Copy the entries below word for word, starting at the line containing "This screenshot has height=482, width=1064." and ending after the line containing "tap(513, 415)".

-- BEGIN --

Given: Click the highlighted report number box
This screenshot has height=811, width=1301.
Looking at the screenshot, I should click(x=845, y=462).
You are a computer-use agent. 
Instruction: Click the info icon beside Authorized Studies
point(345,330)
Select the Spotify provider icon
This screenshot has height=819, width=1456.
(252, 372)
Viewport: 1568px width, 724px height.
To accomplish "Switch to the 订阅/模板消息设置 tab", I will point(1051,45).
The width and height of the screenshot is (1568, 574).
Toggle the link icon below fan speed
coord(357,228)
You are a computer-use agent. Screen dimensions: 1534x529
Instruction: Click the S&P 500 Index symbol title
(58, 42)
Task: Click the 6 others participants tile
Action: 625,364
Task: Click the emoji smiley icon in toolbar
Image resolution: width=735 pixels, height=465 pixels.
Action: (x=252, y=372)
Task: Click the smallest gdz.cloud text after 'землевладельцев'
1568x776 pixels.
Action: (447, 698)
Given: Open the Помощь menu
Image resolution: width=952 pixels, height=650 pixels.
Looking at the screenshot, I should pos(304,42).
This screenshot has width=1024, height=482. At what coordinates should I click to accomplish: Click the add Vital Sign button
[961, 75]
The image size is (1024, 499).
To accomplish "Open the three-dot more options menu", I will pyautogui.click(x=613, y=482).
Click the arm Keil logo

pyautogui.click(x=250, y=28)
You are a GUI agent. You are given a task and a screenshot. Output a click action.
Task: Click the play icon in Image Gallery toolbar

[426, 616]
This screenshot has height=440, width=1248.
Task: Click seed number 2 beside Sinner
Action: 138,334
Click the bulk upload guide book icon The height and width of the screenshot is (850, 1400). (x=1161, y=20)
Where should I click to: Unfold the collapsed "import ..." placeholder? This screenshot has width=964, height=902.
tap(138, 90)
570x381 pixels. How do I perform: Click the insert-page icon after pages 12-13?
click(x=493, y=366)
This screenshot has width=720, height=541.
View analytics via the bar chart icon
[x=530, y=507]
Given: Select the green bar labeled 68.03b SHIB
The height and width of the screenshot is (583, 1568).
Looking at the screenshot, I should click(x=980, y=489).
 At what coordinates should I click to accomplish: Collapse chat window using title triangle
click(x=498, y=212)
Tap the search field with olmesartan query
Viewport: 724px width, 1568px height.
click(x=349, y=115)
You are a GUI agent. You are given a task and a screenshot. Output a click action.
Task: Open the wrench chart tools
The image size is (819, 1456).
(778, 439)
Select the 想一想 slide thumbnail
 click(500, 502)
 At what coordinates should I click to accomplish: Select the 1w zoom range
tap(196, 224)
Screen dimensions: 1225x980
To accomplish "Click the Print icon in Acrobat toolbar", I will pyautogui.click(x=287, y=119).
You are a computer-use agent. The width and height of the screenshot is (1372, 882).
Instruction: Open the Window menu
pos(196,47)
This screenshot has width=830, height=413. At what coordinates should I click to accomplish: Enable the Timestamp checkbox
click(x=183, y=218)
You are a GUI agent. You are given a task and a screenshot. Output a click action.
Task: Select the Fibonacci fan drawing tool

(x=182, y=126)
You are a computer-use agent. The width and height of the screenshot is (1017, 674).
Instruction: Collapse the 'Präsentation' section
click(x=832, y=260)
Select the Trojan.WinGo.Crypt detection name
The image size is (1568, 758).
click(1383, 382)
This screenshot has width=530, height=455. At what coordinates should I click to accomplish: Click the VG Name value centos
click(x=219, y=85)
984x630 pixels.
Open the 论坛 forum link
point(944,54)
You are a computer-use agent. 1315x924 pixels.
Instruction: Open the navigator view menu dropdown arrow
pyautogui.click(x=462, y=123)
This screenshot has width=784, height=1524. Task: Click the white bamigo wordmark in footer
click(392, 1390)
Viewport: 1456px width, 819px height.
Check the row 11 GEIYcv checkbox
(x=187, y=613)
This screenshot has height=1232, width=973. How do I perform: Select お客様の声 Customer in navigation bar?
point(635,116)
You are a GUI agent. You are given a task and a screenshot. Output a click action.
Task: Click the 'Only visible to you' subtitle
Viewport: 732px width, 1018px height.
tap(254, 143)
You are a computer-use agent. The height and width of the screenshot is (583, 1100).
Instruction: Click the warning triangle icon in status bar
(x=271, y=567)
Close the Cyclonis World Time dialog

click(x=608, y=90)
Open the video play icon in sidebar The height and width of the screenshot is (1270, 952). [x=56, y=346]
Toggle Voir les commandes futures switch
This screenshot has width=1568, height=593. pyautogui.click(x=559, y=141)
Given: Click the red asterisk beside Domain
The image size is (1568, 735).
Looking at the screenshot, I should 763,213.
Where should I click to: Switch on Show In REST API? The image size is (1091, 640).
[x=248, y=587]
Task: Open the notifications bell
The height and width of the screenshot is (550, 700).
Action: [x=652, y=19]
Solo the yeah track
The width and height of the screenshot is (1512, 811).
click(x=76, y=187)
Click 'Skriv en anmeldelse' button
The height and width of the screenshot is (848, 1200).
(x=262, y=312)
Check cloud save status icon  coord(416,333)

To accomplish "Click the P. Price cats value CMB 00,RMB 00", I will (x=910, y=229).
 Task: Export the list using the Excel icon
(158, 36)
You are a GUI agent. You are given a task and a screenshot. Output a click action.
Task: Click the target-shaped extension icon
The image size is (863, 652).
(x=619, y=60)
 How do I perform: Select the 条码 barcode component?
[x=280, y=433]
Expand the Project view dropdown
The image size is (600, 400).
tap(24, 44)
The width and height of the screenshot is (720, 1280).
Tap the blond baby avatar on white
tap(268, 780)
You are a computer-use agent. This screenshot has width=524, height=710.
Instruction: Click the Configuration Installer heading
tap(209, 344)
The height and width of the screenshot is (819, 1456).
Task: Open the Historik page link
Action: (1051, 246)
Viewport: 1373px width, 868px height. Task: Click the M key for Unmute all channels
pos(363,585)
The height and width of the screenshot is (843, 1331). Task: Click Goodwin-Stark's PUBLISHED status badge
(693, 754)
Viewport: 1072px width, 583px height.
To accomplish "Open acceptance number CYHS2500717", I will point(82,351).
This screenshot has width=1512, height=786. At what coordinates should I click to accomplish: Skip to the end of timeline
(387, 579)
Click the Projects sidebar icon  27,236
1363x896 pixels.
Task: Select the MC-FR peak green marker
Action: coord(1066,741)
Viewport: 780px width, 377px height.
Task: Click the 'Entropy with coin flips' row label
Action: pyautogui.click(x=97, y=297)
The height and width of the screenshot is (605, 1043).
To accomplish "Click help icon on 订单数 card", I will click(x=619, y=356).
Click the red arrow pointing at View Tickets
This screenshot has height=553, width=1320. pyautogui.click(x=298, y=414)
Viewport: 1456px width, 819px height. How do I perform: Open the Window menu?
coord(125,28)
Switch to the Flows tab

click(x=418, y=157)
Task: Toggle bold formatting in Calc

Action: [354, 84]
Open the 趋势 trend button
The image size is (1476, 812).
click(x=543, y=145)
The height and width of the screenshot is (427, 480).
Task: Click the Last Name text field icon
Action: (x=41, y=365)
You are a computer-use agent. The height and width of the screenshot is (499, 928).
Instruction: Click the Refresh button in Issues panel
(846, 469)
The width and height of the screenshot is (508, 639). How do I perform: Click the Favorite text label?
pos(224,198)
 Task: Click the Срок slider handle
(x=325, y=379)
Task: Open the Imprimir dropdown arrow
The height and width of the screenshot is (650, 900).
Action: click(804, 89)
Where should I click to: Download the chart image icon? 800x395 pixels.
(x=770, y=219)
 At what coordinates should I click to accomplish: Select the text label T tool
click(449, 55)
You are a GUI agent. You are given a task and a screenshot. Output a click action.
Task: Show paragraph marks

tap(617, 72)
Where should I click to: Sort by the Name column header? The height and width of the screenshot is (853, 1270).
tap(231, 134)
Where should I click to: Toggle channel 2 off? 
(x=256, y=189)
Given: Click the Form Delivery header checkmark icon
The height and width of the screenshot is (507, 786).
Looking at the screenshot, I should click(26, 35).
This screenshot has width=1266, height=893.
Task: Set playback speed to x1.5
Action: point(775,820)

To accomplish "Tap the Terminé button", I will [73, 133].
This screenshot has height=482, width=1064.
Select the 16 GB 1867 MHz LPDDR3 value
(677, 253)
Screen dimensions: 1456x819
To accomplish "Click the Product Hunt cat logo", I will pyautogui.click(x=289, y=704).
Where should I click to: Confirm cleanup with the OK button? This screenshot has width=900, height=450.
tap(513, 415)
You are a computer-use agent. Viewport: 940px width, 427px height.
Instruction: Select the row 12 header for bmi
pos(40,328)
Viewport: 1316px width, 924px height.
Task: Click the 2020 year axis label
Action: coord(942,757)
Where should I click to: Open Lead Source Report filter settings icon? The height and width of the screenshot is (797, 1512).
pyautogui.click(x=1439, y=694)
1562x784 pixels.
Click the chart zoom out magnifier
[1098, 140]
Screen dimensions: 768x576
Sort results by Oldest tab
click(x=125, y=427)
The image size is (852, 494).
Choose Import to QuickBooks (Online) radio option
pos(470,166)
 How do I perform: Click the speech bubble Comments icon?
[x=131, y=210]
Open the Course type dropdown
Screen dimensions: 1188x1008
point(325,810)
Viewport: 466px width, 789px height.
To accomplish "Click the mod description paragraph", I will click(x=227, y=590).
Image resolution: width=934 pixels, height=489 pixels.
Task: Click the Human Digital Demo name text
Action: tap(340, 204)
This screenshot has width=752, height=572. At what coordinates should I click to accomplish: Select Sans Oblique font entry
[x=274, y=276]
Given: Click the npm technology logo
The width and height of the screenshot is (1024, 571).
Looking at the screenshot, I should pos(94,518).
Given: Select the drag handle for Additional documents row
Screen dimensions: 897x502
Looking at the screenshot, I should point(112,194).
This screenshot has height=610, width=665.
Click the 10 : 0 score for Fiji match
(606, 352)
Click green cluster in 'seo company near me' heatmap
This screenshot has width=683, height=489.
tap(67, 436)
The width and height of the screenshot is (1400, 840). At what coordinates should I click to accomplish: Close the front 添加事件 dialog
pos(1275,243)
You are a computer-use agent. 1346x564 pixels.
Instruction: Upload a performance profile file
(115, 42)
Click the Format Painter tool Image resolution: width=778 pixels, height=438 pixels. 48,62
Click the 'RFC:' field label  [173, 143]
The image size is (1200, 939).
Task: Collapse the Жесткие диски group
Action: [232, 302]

-- END --

> [Exercise output]:
This screenshot has height=482, width=1064.
Select the 16 GB 1867 MHz LPDDR3 value
(677, 253)
Screen dimensions: 1456x819
To accomplish "Click the Product Hunt cat logo", I will pyautogui.click(x=289, y=704).
Where should I click to: Confirm cleanup with the OK button? This screenshot has width=900, height=450.
tap(513, 415)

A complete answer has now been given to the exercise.